Нечего и говорить, что подобного рода характеристика основного настроения Вл. Соловьева отнюдь не может считаться окончательной ввиду чрезвычайного богатства его натуры и личности. Но такие характеристики все же очень важны, поскольку они вносят жизненную конкретность в ту мистику Вл. Соловьева, с которой в ее подлиннике никто не знаком, но которую почти все считают необходимым характеризовать таким унизительным термином. Если бы мистика Вл. Соловьева изучалась в ее подлинниках, то, вероятно, самый термин «мистика» нужно было бы или ставить в кавычках, или совсем отменить. Приходится весьма сожалеть, что Вл. Соловьев в популярном сознании читателей почти совсем не рассматривается в контексте всей мировой символики. Да эта мировая символика у историков философии и литературы тоже весьма мало популярна, так что история ее не только еще не написана, но, по–видимому, и вообще будет написана весьма нескоро. Ведь для того, чтобы ее изучить и написать, нужно прежде всего тончайшим образом проанализировать и то, что такое мистика, и то, что такое символика. А мы не знаем хорошенько даже того, что такое художественный образ. Когда анализируются художественные образы у того или иного писателя, то дело обычно сводится просто к изложению содержания того или иного произведения, но только изложение это относится в данном случае не ко всему произведению в целом, а к тому или иному его герою или к той или иной изображенной в нем ситуации. А если бы у нас была такая история мировой символики или хотя бы некоторые попытки ее написания, то мы убедились бы, что основной «мистический» или «художественный» образ у Вл. Соловьева (тут неизвестно, как его квалифицировать) оказался бы для нас отнюдь не мистичнее того, что мы находим и у других мировых писателей.
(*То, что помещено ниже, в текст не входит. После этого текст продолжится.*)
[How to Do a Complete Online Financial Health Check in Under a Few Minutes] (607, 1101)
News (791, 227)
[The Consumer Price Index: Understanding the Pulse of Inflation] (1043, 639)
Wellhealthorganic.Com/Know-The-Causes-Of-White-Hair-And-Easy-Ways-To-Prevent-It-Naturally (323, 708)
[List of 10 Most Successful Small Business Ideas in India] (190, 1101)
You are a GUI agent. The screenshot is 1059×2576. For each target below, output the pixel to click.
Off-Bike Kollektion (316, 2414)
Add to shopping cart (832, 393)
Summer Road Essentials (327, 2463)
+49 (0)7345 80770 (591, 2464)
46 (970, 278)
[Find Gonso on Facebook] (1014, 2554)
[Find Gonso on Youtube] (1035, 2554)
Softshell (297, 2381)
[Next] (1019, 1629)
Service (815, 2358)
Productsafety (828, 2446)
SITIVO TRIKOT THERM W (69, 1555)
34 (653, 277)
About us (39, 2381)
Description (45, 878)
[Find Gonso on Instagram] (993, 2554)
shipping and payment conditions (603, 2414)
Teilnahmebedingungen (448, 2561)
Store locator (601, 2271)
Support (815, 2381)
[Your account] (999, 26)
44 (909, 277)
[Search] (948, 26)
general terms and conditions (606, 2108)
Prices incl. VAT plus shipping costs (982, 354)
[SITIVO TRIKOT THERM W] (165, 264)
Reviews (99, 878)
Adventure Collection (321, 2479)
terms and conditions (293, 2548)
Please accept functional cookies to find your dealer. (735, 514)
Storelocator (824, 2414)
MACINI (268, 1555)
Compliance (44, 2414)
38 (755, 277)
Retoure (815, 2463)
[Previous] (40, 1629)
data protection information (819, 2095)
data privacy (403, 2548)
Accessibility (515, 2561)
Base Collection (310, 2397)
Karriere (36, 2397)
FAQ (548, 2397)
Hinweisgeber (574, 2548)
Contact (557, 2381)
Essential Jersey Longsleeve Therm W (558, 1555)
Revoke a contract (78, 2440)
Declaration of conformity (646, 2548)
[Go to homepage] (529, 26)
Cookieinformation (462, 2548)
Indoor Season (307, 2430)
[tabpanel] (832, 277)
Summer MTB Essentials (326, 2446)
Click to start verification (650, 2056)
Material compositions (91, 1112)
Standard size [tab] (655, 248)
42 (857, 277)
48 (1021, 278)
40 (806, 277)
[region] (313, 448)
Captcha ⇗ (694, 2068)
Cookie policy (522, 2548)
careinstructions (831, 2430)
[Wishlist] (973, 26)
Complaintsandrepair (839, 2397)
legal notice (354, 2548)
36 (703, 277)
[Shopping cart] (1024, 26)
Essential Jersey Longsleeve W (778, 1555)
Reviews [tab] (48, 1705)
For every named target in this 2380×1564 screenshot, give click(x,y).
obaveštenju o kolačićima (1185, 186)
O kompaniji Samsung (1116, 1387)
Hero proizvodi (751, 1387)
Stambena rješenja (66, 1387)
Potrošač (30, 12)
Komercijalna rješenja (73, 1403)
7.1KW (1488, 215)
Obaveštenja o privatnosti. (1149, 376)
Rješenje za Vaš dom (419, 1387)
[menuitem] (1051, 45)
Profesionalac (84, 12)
Вечная подруга и космическая золотистая лазурь у Вл. Соловьева отнюдь не мистичнее и отнюдь не загадочнее, чем неизъяснимые наслаждения на краю мрачной бездны («бессмертья, может быть, залог», говорит сам Пушкин) и вообще гимны чуме, а также бесовщина зимней непогоды у Пушкина, чем бегство послушника из монастыря, чтобы обняться с бурею в горах, или искания покоя мятежным человеком в буре, или обманная клятва демона (потому что сам демон есть обман и ничто) у Лермонтова, чем покаянное состояние у умирающего Гоголя, чем «эликсир сатаны» или «песочный человек» у Гофмана, чем любовный напиток или кольцо из рейнского золота у Рихарда Вагнера, чем завывание мирового хаоса в печной трубе у Тютчева, да в конце концов даже чем покойники в «Железной дороге» Некрасова и птицы в «Буревестнике» Горького. Везде тут незнакомые мелкобуржуазному обывателю глубины человеческого самочувствия, философские картины мировых судеб и грозное пророчество, доходящее до мировых катастроф, до апокалиптики. Понять все это может только тот, кто давал себе труд хотя бы на краткое время прикоснуться к мировой символике.
Но и здесь не надо забывать того, что под этой бесконечной лазурью в теоретическом плане залегало учение о всеединстве и ничто другое. Сенситивная обостренность философско–поэтических восторгов Вл. Соловьева приводила его к тому, чтобы обозначить эту максимально духовную, но в то же время и максимально телесную, максимально материальную основу своих умозрений особым термином, который он позаимствовал из неоплатонической и еще больше теософско–оккультной литературы. Этим термином была София, которой выше у нас была посвящена специальная глава.
Наконец, рассуждая о мистике Вл. Соловьева, мы можем доставить удовольствие тем знатокам мистики, которые сводят ее к переживаниям всякого рода сверхъестественных явлений и тем понимают ее как наличие галлюцинаций в воображении психически расстроенного человека. Правда, дело здесь не в этих «знатоках», а в том, что историк философии всегда должен оставаться честным человеком и в своей характеристике того, что сам Вл. Соловьев квалифицировал как учение о всеединстве, не игнорировать и таких элементов, которые невежественным «знатокам» представляются в виде сверхъестественных явлений.